What they fail to realize is that the bloggers and musicians they are giving birth to are not simply end users, but are the new copyright holders as well. It is not enough for them to simply know what they can and can not do with others work, they have to know what their copyrights are and what to do when others violate their CC licenses and take advantage of their good will.

Sadly, their notion of freedom only deals with the rights of the user and, even as their climate of sharing blurs the lines between user and copyright holder, they thumb their noses at people like me who seek to help your common webmaster protect their work from misuse.

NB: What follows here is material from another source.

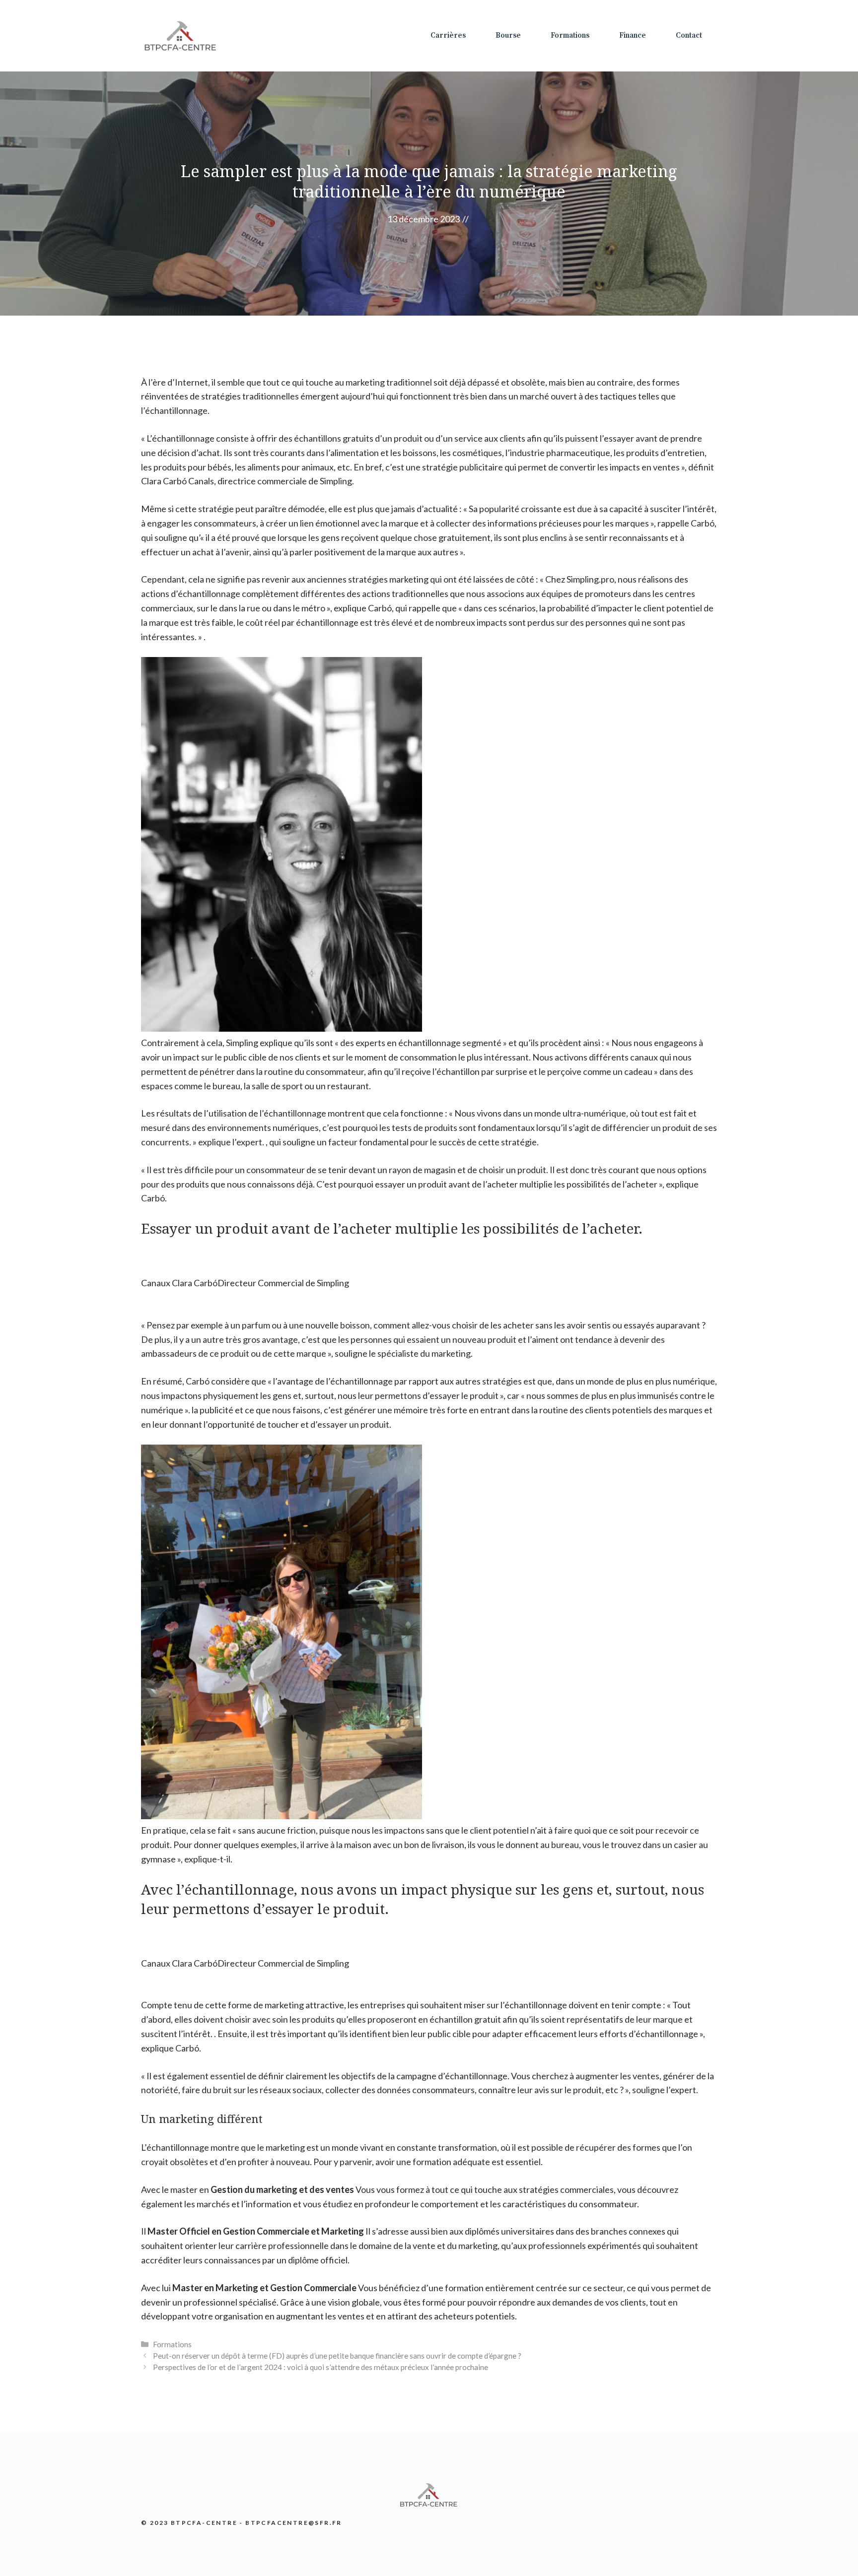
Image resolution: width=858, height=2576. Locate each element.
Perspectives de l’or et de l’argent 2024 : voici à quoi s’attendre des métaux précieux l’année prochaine (320, 2367)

Even though their notion of freedom can’t survive without copyright law and cooperation between creators and users, their work creates a hostile environment between the two, teaching and encouraging users how to push the envelope while failing to help even the little guys deal with the incidents where the envelope is broken.

Ignored

There’s a reason that this site is ignored in copyleft circles. No matter how many times I advocate the revoking of the DMCA and take up their familiar causes, they pass me over. It’s not because the information on this site is incorrect or that I’m advocating something they’re against, but because I also hold users to task and encourage copyright holders to stand up for the rights they reserve.

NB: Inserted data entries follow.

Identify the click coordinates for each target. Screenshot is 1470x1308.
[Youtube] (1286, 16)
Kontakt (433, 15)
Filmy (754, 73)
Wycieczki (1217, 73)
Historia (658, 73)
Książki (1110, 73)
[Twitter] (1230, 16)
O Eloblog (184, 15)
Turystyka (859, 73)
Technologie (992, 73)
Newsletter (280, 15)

I believe that the free distribution of literature and the climate of sharing will only work if it is done with respect and courtesy. I don’t believe that plagiarism encourages sharing, but rather, discourages it. Webmasters have no motivation to allow their works to be reused when the few rights they reserve are broken. It encourages copyright holders to restrict users rights as much as possible or, worse still, pack up and leave entirely.

So, while the copyleft elite have been teaching users how to push the boundaries, making their relationship with copyright holders more hostile than ever, I’ve been working to support organizations like the Creative Commons and, at the same time, teach webmasters what to do when others go too far.

My sincere hope is that both sides will grow to understand their rights and that copyright holders will realize that they have a greater obligation to society and allow reasonable reuse of the work and users, on the other hand, will have great respect for the few rights withheld.

That is my idea of a copyright utopia and I am working to achieve it. But I know that it can’t be done by just supporting the rights of the user and that, no matter how uncool or un-pc it is to consider the rights of copyright holders that they have to be taken into account as well.

In the end…

As trendy as these copyleft advocates might be and as much of folk heroes as they might be with the file sharing crowd, they aren’t doing any real work to bring about the utopia of sharing that they dream of.

Attacking the problem from one angle does no good and encourages nothing. Those of us who are in the trenches of the Internet copyright war are doing far more than the pundits ever could.

Because, if we’re going to win this war and bring about some real change, we have to work together. We’re fighting a war on two fronts and, though we all want the same thing, we have to stop shooting at each other before we can get it.